Working with a list of correlation rules
Note
This feature is in the Preview stage. To get access, contact tech support or your account manager.
This section describes how to view a list of correlation rules, apply filters, and manage rule deployment.
Getting started
The Yandex SIEM section will appear in the Cloud Center interface as a Security Deck module after the access request is approved.
You need the ycem.editor role to use the service.
Viewing a list of rules
To view a list of correlation rules:
- Go to Security Deck.
- In the left-hand panel, select Yandex SIEM.

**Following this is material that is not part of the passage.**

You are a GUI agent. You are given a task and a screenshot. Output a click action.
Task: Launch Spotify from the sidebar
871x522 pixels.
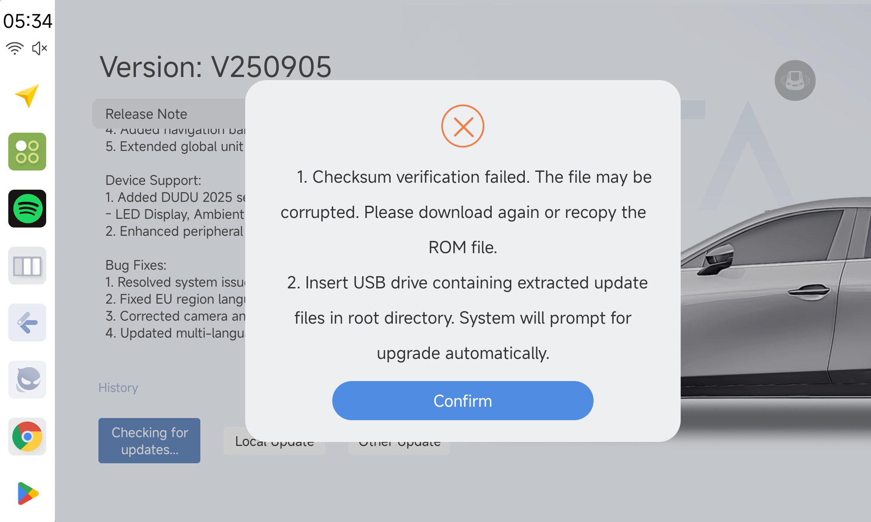pos(27,208)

- Navigate to Correlation rules.
You will see a list of all available rules and their statuses. Click a column header to sort the list by that column.
Rule filtering
To filter correlation rules based on specific criteria:
- Go to Security Deck.
- In the left-hand panel, select Yandex SIEM.
- Navigate to Correlation rules.
- Use filters above the list:
- Status: Filter rules by status: Healthy, Unhealthy, or Inactive.
- Type: Filter by type: Preset or Custom.
- Category: Filter by threat category.
- Severity: Filter by trigger severity level.
The list will refresh to show only rules that match the selected criteria.
Staging a rule for deployment
To apply changes to a rule, stage it for deployment:
- Go to Security Deck.
- In the left-hand panel, select Yandex SIEM.
- Navigate to Correlation rules.
- In the rule's row, click and select Mark for deployment.
The rule deployment status will switch to Will be deployed. Once deployment is complete, the status will change to Deployed.
Canceling rule deployment
To cancel a scheduled rule deployment:
- Go to Security Deck.
- In the left-hand panel, select Yandex SIEM.
- Navigate to Correlation rules.
- In the rule's row, click and select Do not deploy.
The rule deployment status will switch back to Changed.